----- EXTRAIT DU TEXTE

Ramon a quant à lui expliqué que Veloso avait pour habitude de se confier à lui, notamment parce qu’elle ne s’entendait pas toujours très bien avec sa belle-mère. Il affirme qu’elle lui a avoué la véritable raison pour laquelle elle était rentrée de Dubaï. « Elle a profité de son employeur en le volant. C’est pour ça qu’elle a inventé toute cette histoire de viol. »
Même si les Lacanilao ont insisté sur le fait qu’ils ne souhaitaient pas voir Veloso exécutée, ils demeurent catégoriques sur ce fait : Veloso s’est débrouillée seule pour faire passer la drogue en Indonésie.
« Elle était désespérée, a dit Sisa. Quand Tintin lui a dit, en riant, qu’elle pourrait se faire de l’argent à l’étranger en écartant les jambes, mais que Mary Jane ne pouvait pas faire ça vis-à-vis de sa famille, Mary Jane a répondu : “Personne ne me connaîtra là-bas de toute façon”. »
Ce que Veloso ne savait pas quand elle est montée dans l’avion au départ de la Malaisie pour l’Indonésie, c’était que le pays détenait quelques-unes des lois les plus strictes au monde concernant le trafic d’héroïne, passible de la peine de mort. Lorsque Joko Widodo a été élu président en 2014, il a mis fin au moratoire de quatre ans sur la peine de mort initié par ses prédécesseurs. Peu de temps après, Veloso était condamnée à mourir sous les balles aux côtés de sept autres étrangers inculpés pour trafic, incluant les Australiens Andrew Chan et Myuran Sukumaran, accusés de faire partie d’un réseau connu sous le nom de Bali Nine. Les deux hommes furent exécutés, malgré de fortes contestations publiques.
Une campagne contre la condamnation à mort de Veloso a également été lancée, aussi bien aux Philippines qu’en Indonésie. Les domestiques et autres nounous du pays sont familières du genre d’abus auxquels les femmes telles que Veloso sont confrontées, et se sont donc ralliées à sa cause. Une pétition lancée sur Change.org pour demander la libération de Veloso a récolté plus de 400 000 signatures, et le président philippin lui-même, Benigno Aquino III, a lancé un appel à Widodo pour qu’il accepte de l’épargner. Lorsque le gouvernement de ce dernier a accordé un sursis le jour où elle devait être exécutée, ils ont simplement ajouté que sa mort serait remise à plus tard, afin qu’elle puisse d’abord témoigner au procès inculpant Sergio, puis qu’elle serait exécutée, peu importe le dénouement.
Cependant, à en croire la famille Lacanilao, Sergio et Julius ne se seraient pas rendus mais auraient été voir la police afin de réclamer une protection judiciaire après avoir reçu des menaces de mort suite à la campagne lancée en faveur de Veloso. C’est à ce moment-là qu’ils ont été arrêtés et que la vie de Veloso fut temporairement épargnée.

----------

• ÉNONCÉ A
Convertis en tableau Markdown les entrées, depuis leur début jusqu'à la ligne contenant « (x=1080, y=99) », incluse. Utilise les colonnes Numéro et Ligne et laisse de côté les lignes vides.

----- ENTRÉES FOURNIES

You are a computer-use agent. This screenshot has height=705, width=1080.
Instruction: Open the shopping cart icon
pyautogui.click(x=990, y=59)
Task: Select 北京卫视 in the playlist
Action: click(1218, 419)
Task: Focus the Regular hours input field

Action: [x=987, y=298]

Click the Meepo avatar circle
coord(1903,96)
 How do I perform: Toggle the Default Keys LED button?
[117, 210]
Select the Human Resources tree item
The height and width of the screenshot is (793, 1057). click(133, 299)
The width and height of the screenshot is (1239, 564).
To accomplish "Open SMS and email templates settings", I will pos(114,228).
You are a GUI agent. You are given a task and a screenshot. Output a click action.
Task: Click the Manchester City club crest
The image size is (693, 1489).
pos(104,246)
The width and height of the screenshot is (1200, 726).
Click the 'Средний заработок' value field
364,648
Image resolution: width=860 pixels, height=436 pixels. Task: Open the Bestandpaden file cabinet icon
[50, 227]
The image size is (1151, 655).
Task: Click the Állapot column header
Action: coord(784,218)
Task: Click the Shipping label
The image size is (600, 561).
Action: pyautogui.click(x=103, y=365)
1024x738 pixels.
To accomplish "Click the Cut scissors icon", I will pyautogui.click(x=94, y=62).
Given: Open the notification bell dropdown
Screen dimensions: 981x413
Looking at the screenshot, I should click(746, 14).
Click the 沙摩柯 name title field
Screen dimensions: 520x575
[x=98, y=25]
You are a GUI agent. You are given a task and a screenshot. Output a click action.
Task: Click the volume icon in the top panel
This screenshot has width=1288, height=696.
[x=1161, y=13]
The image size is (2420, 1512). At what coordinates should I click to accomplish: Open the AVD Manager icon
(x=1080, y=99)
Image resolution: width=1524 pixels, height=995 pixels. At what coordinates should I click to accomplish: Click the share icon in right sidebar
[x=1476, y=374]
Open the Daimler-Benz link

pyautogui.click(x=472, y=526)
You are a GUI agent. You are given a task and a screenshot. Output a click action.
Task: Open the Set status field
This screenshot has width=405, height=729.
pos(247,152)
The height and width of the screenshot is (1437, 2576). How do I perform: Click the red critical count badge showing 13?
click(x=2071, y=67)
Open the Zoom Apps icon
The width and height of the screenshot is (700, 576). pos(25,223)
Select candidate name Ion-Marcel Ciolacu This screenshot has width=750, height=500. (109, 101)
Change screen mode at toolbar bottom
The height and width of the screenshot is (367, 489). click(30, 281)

----------

• ÉNONCÉ B
Poursuis l'article sur l'affaire Mary Jane Veloso après sa dernière phrase.

• RÉSULTAT A
| Numéro | Ligne |
|---|---|
| 1 | You are a computer-use agent. This screenshot has height=705, width=1080. |
| 2 | Instruction: Open the shopping cart icon |
| 3 | pyautogui.click(x=990, y=59) |
| 4 | Task: Select 北京卫视 in the playlist |
| 5 | Action: click(1218, 419) |
| 6 | Task: Focus the Regular hours input field |
| 7 | Action: [x=987, y=298] |
| 8 | Click the Meepo avatar circle |
| 9 | coord(1903,96) |
| 10 |  How do I perform: Toggle the Default Keys LED button? |
| 11 | [117, 210] |
| 12 | Select the Human Resources tree item |
| 13 | The height and width of the screenshot is (793, 1057). click(133, 299) |
| 14 | The width and height of the screenshot is (1239, 564). |
| 15 | To accomplish "Open SMS and email templates settings", I will pos(114,228). |
| 16 | You are a GUI agent. You are given a task and a screenshot. Output a click action. |
| 17 | Task: Click the Manchester City club crest |
| 18 | The image size is (693, 1489). |
| 19 | pos(104,246) |
| 20 | The width and height of the screenshot is (1200, 726). |
| 21 | Click the 'Средний заработок' value field |
| 22 | 364,648 |
| 23 | Image resolution: width=860 pixels, height=436 pixels. Task: Open the Bestandpaden file cabinet icon |
| 24 | [50, 227] |
| 25 | The image size is (1151, 655). |
| 26 | Task: Click the Állapot column header |
| 27 | Action: coord(784,218) |
| 28 | Task: Click the Shipping label |
| 29 | The image size is (600, 561). |
| 30 | Action: pyautogui.click(x=103, y=365) |
| 31 | 1024x738 pixels. |
| 32 | To accomplish "Click the Cut scissors icon", I will pyautogui.click(x=94, y=62). |
| 33 | Given: Open the notification bell dropdown |
| 34 | Screen dimensions: 981x413 |
| 35 | Looking at the screenshot, I should click(746, 14). |
| 36 | Click the 沙摩柯 name title field |
| 37 | Screen dimensions: 520x575 |
| 38 | [x=98, y=25] |
| 39 | You are a GUI agent. You are given a task and a screenshot. Output a click action. |
| 40 | Task: Click the volume icon in the top panel |
| 41 | This screenshot has width=1288, height=696. |
| 42 | [x=1161, y=13] |
| 43 | The image size is (2420, 1512). At what coordinates should I click to accomplish: Open the AVD Manager icon |
| 44 | (x=1080, y=99) |

• RÉSULTAT B
« Tintin et Julius possédaient tous deux un passeport, dit Ramon. Ils faisaient des allers-retours fréquents entre les États-Unis et les Philippines. S’ils avaient fait partie d’un cartel et qu’ils avaient eu énormément d’argent, ils n’auraient pas été voir la police ni n’auraient eu à demander une protection. Ils se seraient juste envolés vers un autre pays. »
Sergio, m’ont-ils dit, travaillait en tant qu’agent immobilier, métier dans le cadre duquel elle vendait des appartements aux Philippins venus travailler temporairement en Malaisie. Ils nous ont fait remarquer l’état de leur maison, pour me prouver que Sergio n’avait pas travaillé pour un quelconque cartel. Aucun signe extérieur de richesse n’était en effet à signaler, et il manquait une porte à la salle de bains. « Je me suis mise à pleurer quand un autre journaliste est venu, a dit Sisa. On n’avait que deux aubergines à manger ce jour-là. Est-ce que c’est ça la vie d’un baron de la drogue ? »
Avant que Veloso soit condamnée à mort et que Sergio soit arrêtée sur des suspicions de trafic, Esguerra était un village philippin des plus banals. Celui-ci est constitué d’un réseau de rues non pavées où s’alignent des maisons en bambou et en tôle ondulée, et de plusieurs kilomètres de plaines tout autour, où pousse du riz. De temps à autre, une nouvelle maison apparaît, mieux construite que les autres, parfois agrémentée d’un étage. C’est souvent le signe que son résident a passé quelque temps à l’étranger.
La ville a, dans sa grande majorité, pris le parti de Veloso. Les habitants sont galvanisés par l’effort international déployé pour la sauver, et ont été marqués par la visite du champion du monde de boxe Manny Pacquiao dans sa cellule. Les Candelaria m’ont raconté que le soir où Veloso devait être exécutée, chacune des maisons du village avait allumé une bougie sur son porche – au moment même où le village subissait une énième panne d’électricité, chose qui arrive souvent dans les campagnes philippines. Saning Longalong, voisine de longue date tant de Sergio que de Veloso, a levé les bras au ciel afin d’illustrer le sentiment ressenti par toute la ville à l’annonce du sursis accordé à Veloso. « Tout le monde criait : “Merci Dieu d’avoir entendu nos prières.” Les gens sautaient sur place. »
La famille de Sergio n’a pas participé à la fête. Depuis l’arrestation de Sergio il y a quelques semaines, la famille se sent de plus en plus ostracisée. « Ils n’ont plus aucun ami ici », avoue Longalong.
« Rien ne sera plus jamais comme avant, m’a dit Sisa. C’est eux qui ont détruit la relation que nous avions. »
Dans cette affaire, tout le monde pourrait se retrouver perdant : Veloso, Sergio, leur famille, Esguerra, et tout un pays qui continue d’envoyer ses ressortissants à l’étranger, vers un avenir incertain.
Valino a un point de vue différent. Pour elle, ce sont les Lacanilao qui se sont isolés du reste du village. « On a essayé de leur parler, mais ils ont beaucoup trop d’ego. À nos yeux, ils restent nos voisins. Ce sont eux qui sont en colère contre nous, comme s’ils étaient les victimes de tout ça. »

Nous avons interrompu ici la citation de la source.